Maybe I am blind. I’ve reviewed your posts and I do not see that. Seriously, maybe I missed it like when I look for something in my fridge and can’t find it when there it is right there behind the mayo. So help me out. In which post did you do that? Or are you one of those who use “literally” to mean “figuratively”? Because I literally quoted the actual MPR press release in which they explicitly stated that they know of no other similar allegations.
It does seem to be the standard that some here would want. All men, okay you are limiting it to those over 40 and of almost any degree of power or celebrity, generous of you, can be, should be, assumed to be guilty.
And of course when all are guilty then none are. Why be upset over men who walk in naked, demand massages or sexual favors, masturbate in front of women, molest 14 year olds, boast about how they get away with grabbing pussy, when all men (over 40 and with almost any degree of celebrity or power are guilty too?
In the workplace? No it isn’t. I don’t need to touch anyone, and don’t want anyone touching me during my time at work.
If you need to touch someone in order to do your job, I hope you are a masseuse.
I’ve been giving way too much thought to instances where I’ve had physical contact with cow-orkers. Can confidently say the number of times women have initiated hugs greatly exceeds the number of times i touched someone’s shoulder or forearm. And - to put it mildly - I am NOT a hugger.
Well, this is from the MPR statement on their own website, dated yesterday, so yeah, you can show us where you got what you’re claiming.
For a minute there I thought I was still in the Charlie Rose thread…

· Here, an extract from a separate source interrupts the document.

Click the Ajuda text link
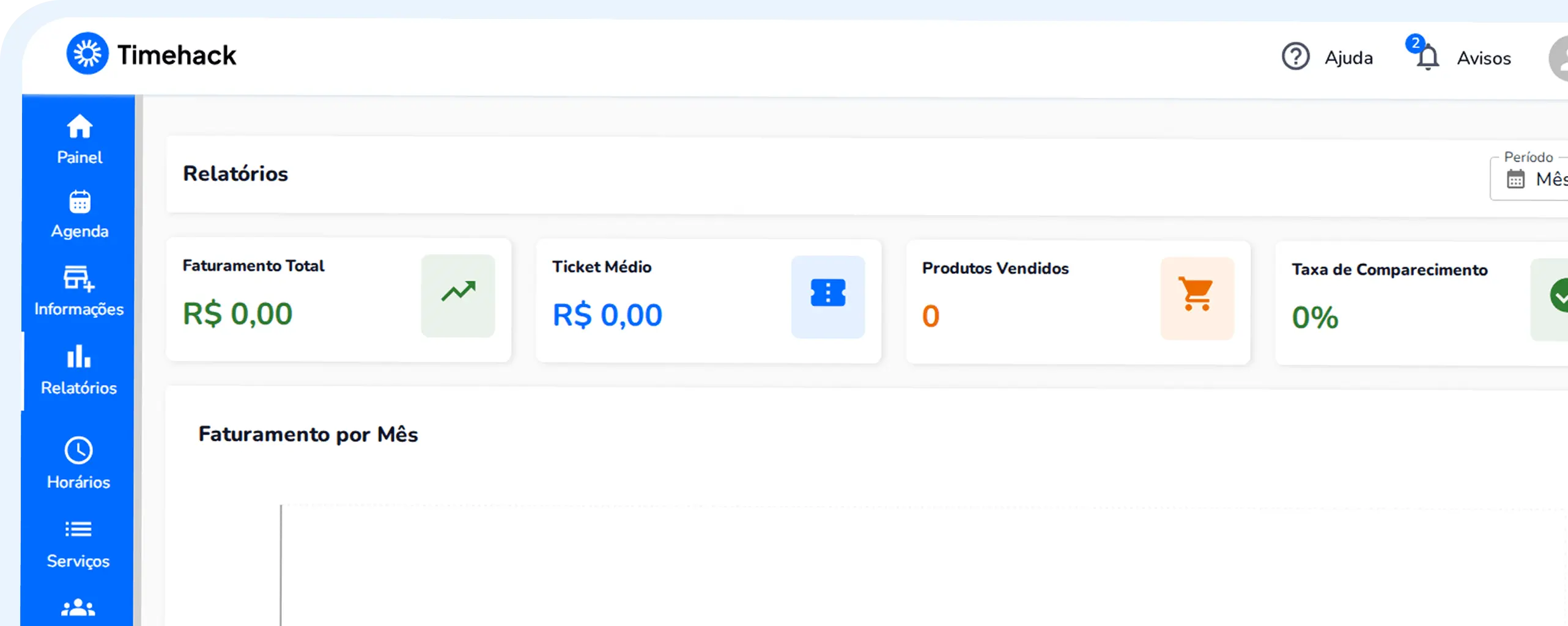Screen dimensions: 1568x626 1348,58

At this point, I’m almost hoping for the sake of MPR that it turns out he does have an extensive record of depraved behavior because their almost Stalinist expunging of all things Keillor-related could bite them in the ass financially if it turns out this is all over an awkward bareback pat. Until this scandal broke, Garrison Keillor and (even though he retired from hosting a year ago) Prairie Home Companion were still a big cash cow for MPR and right now they’re not only cutting themselves off from that cow, they’re slaughtering it, burying it in an unmarked grave, and trying to pretend the cow never existed.
Lemme be clear:
- I believe the shirt thing could be an accident.

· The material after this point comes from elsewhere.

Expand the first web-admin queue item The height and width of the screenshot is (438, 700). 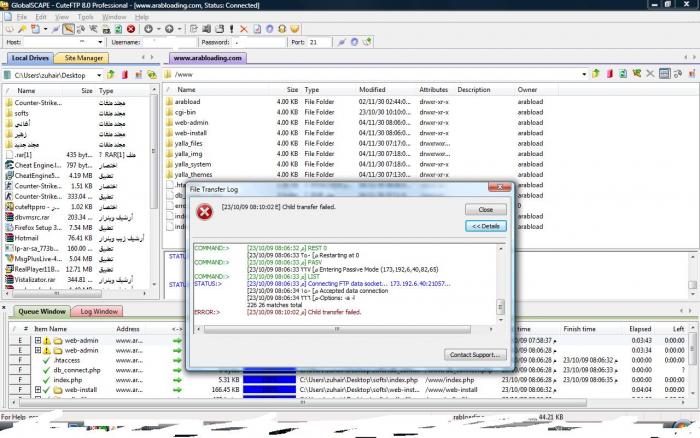(37, 340)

- The women recoiled when it happened, according to Keillor.
- I’d equally expect a man to recoil if it happened.
- People can recoil from accidents.
- A man responding with a punch is completely irrelevant to the conversation; it’s an attempt to get me to see something that I already see. (See point 3).
- The shirt thing could be intentional too. I’m just saying it’s not obviously intentional.

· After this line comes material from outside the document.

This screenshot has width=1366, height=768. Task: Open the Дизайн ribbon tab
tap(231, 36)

- I absolutely don’t believe Keillor that this is the sum of the offense(s).
- Don’t hold me responsible for anything that Dinsdale is saying; I’m skipping his posts.
Don’t expect an answer as you’ll undoubtedly skip this, but I’m mildly curious as to what I posted that struck you such that you choose not to even cast your eyes across anything else I post?
Is there any chance you are participating in more than one thread and are getting them confused? I just skimmed the articles linked by both OPs and don’t see what you say they say. One does say
So that sounds like there’s more than one case.
Happy to be pointed to the right place in the article(s). I’m exhausted, so it wouldn’t surprise me to learn I’m just misreading.